Sarramauca
errait. Elle n’avait pas de logement, alors, elle continuait de se cacher dans
les catacombes de la ville. Mais si avant elle s’y dissimulait pour échapper à
Kratos, à présent, elle s’y cachait pour ne plus faire de mal à qui que ce
soit. D’ailleurs, elle avait de moins en moins peur de Kratos. Il pouvait bien
venir, elle serait prête à le recevoir. Elle dut garder ces résolutions bien en
mémoire le jour où Kratos apparut dans son repaire. Il semblait l’y attendre,
dissimulé dans l’ombre.
« J’ai
l’adresse de la Ligue des Inutiles…pas trop tôt, quand on voit à quel point tu
travailles lentement…
− Dégage d’ici Kratos. Je ne suis pas à
ton service ! répondit Sarramauca.
− Tiens, y a quelque chose qui a changé
chez toi…ta voix…on dirait presque une vraie voix de femme…et sur ton visage…du
rouge à lèvres ? » Kratos éclata de rire.
Il se
précipita sur Sarramauca et la prit par la gorge. Puis il observa son visage de
près. Son regard s’illumina, tandis que Sarramauca, étourdie par le choc et la
brutalité de Kratos, détournait les yeux.
« C’est
vrai que quand tu t’arranges un peu, tu peux être baisable…un peu de bronzage
pour ton teint de cadavre, du rouge à lèvres pour dissimuler ta bouche tordue,
et rien à faire de plus pour tes jolis yeux…ça alors…le petit monstre difforme
cachait une princesse…
− Lâche-moi… souffla Sarramauca. Kratos
la jeta par terre.
− Voilà l’endroit où se réunissent les
minables de la Ligue des Inutiles. Tu vas y aller et les tuer. Et que ça saute,
déclara-t-il en lui jetant un bout de papier sur lequel était inscrit l’adresse
de Michael Perséphone.
− Va chier ! » répondit
Sarramauca en jetant l’adresse au loin.
Kratos
l’observa longuement. Puis il lui colla une gifle, qui fut suffisamment
violente pour la choquer. Du sang coula de la lèvre de Sarramauca.
« Je
ne t’ai pas demandé ton avis, je t’ai donné un ordre. Tu vas finir ce que tu
avais commencé.
−
Non !
− Je pourrais te tuer, tu sais… »
La menace
résonna dans l’esprit de Sarramauca. Oui Kratos pourrait la tuer. Et peu de
gens la regretteraient, Mehdi probablement serait le seul. Elle pouvait
parfaitement mourir à l’insu de tous, Kratos serait impuni, peut-être même le
féliciterait-on. Elle ne voulait pas mourir, bien sûr, elle était mue par un
instinct de survie. Mais malgré cela, elle ne voulait pas que du mal soit fait
à Mehdi. La mort lui paraissait être un sort moins cruel. « Tue moi dans
ce cas. Parce que je ne ferai rien contre la Ligue des Inutiles »
cracha-t-elle. Kratos la regarda avec étonnement. Manifestement il ne
s’attendait pas à ce que sa menace soit sans effet. Il se mit à tourner autour
d’elle comme un prédateur autour de sa proie, l’examinant de près.
« Toi,
ma chère Sarramauca, tu me caches quelque chose. Serait-il possible ?

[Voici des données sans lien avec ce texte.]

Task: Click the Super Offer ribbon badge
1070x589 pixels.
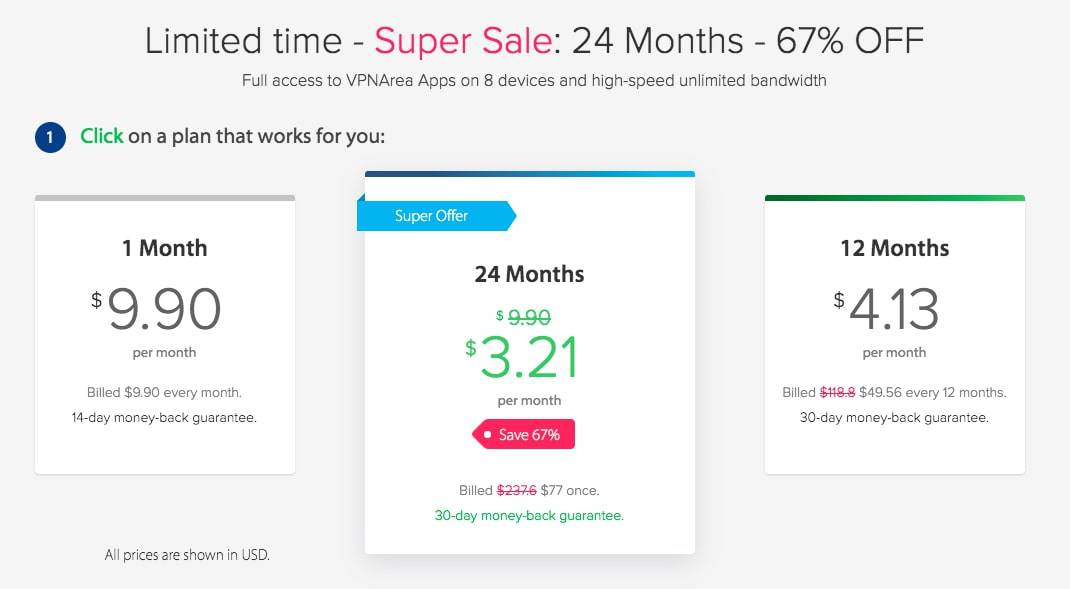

Non…c’est impossible…mais si, tu es en train de t’épanouir, tu es…tu t’es faite
un ami ? Non…tu es tombé amoureuse ! s’exclama Kratos d’un air
théâtral.
− Ca ne te regarde pas ! se
contenta-t-elle de répondre.
− Ce n’est pas vrai ! J’ai tapé
dans le mille ! Ne me dis pas que c’est Atchoum-man ? Non…il est
occupé à s’imaginer pouvoir me voler Cassandre…alors à part lui…tu as rencontré
le Cuistot, c’est ça ? – Sarramauca garda le silence, elle répugnait à échanger des paroles avec
Kratos –
Et il le sait ? Je veux dire, tu ne le dégoûtes pas ? Le moins qu’on
puisse dire, c’est que tu sais surprendre !

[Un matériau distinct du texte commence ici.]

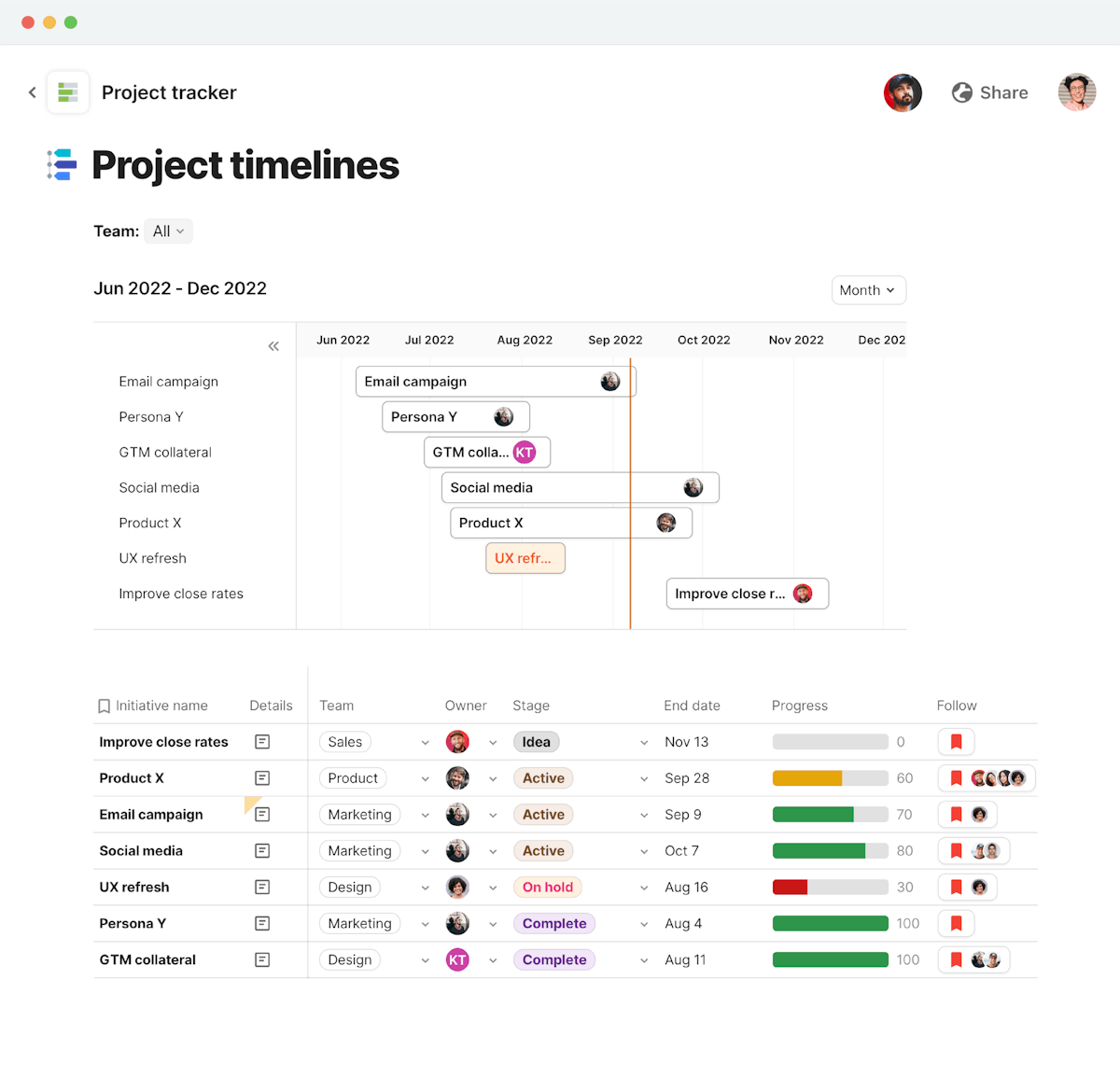This screenshot has width=1120, height=1077.
Task: Toggle follow bookmark for Persona Y
Action: [956, 924]
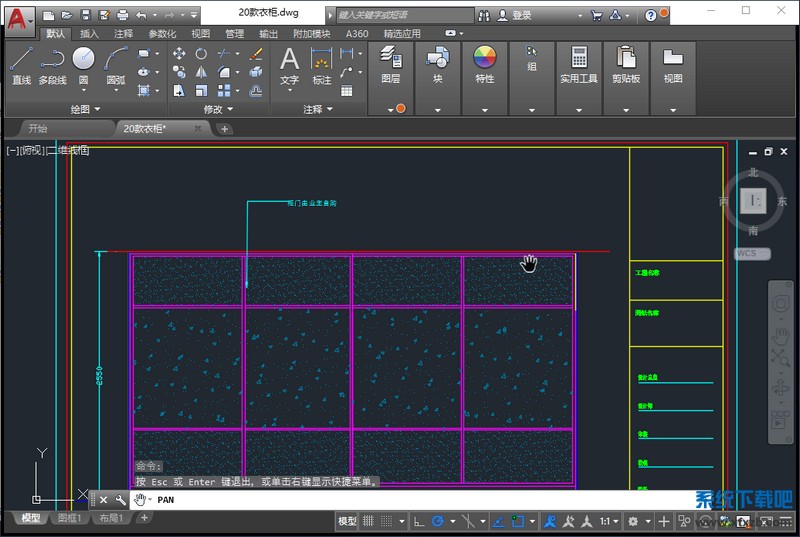Open the 布局1 layout tab
The height and width of the screenshot is (537, 800).
tap(108, 518)
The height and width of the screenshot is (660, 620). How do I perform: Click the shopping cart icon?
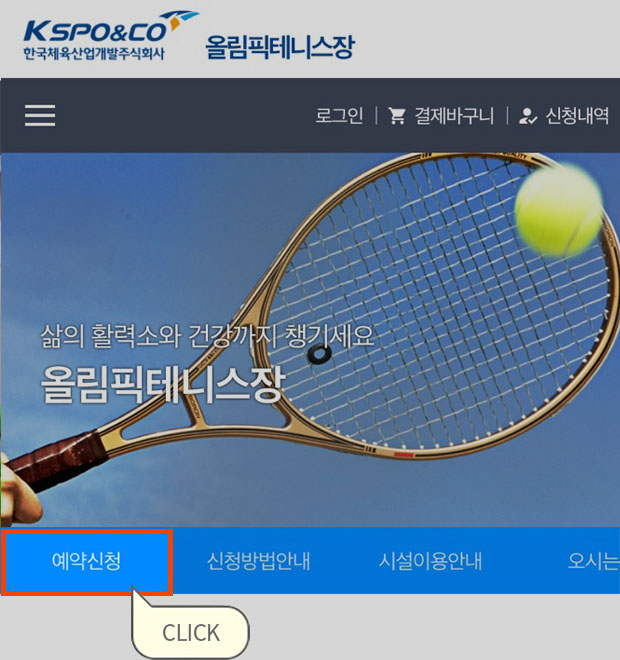(x=396, y=116)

− Ris, mais tu peux trouver quelqu’un
d’autre pour faire ta sale besogne !
− Oh non, Sarramauca, tu vas faire ce
que je te demande ! Les copains de ton mec le Cuistot, là, ils commencent
sérieusement à me gonfler vois-tu ? Je les veux morts. Et je commence à
perdre patience. Tu vois, je me demande même si ce ne serait pas plus simple de
faire le boulot moi-même. Incognito. Tu vois je sais où les trouver, du coup
leur tomber dessus discrètement ce sera très simple pour moi. Et crois-moi,
Sarramauca, je serai bien plus brutal que toi !

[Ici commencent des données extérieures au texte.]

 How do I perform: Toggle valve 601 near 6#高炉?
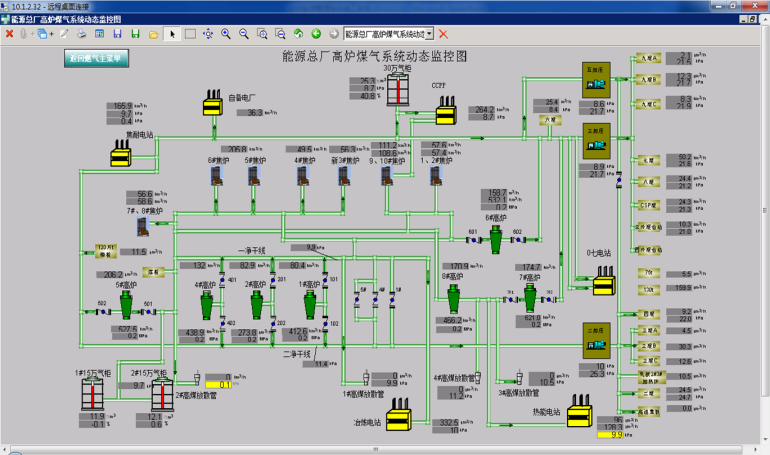[473, 239]

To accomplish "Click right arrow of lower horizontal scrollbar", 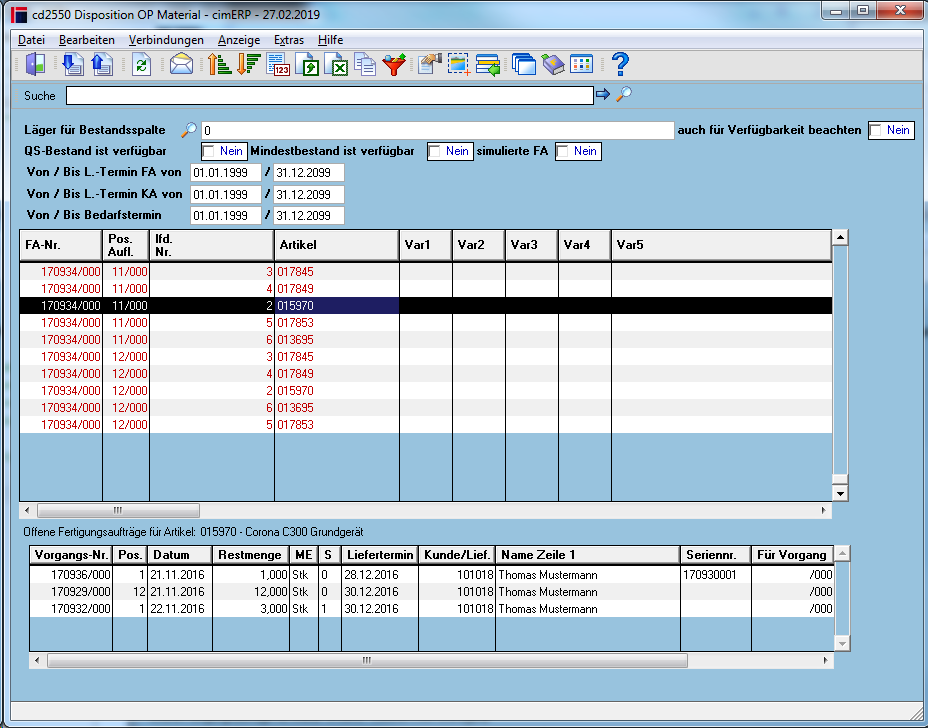I will tap(826, 660).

− Non Kratos…je ne peux pas faire
ça !
− Tu sais, je n’ai jamais frappé
quelqu’un avec ma puissance maximale. Parce que je peux couper un train en deux
avec un coup de poing. Tu imagines, si je me défoulais sur ton pote le
Cuistot ? Je pourrais le transformer en viande hachée !
− Si tu lui fais du mal…
− Dans ce cas, écoute ce que je te
propose Sarramauca. Tu fais ce que je dis, et tu auras le droit de laisser ton
Cuistot vivre. Tout ce que tu auras à faire, ce sera de tuer les autres. Un
Inutile de plus ou de moins, ça m’est égal. Allez, est-ce que ce n’est pas
généreux ?
− Il…il va me haïr si je fais ça !
− C’est plutôt une bonne chose,
non ? S’il peut te haïr, ça veut dire qu’il est vivant !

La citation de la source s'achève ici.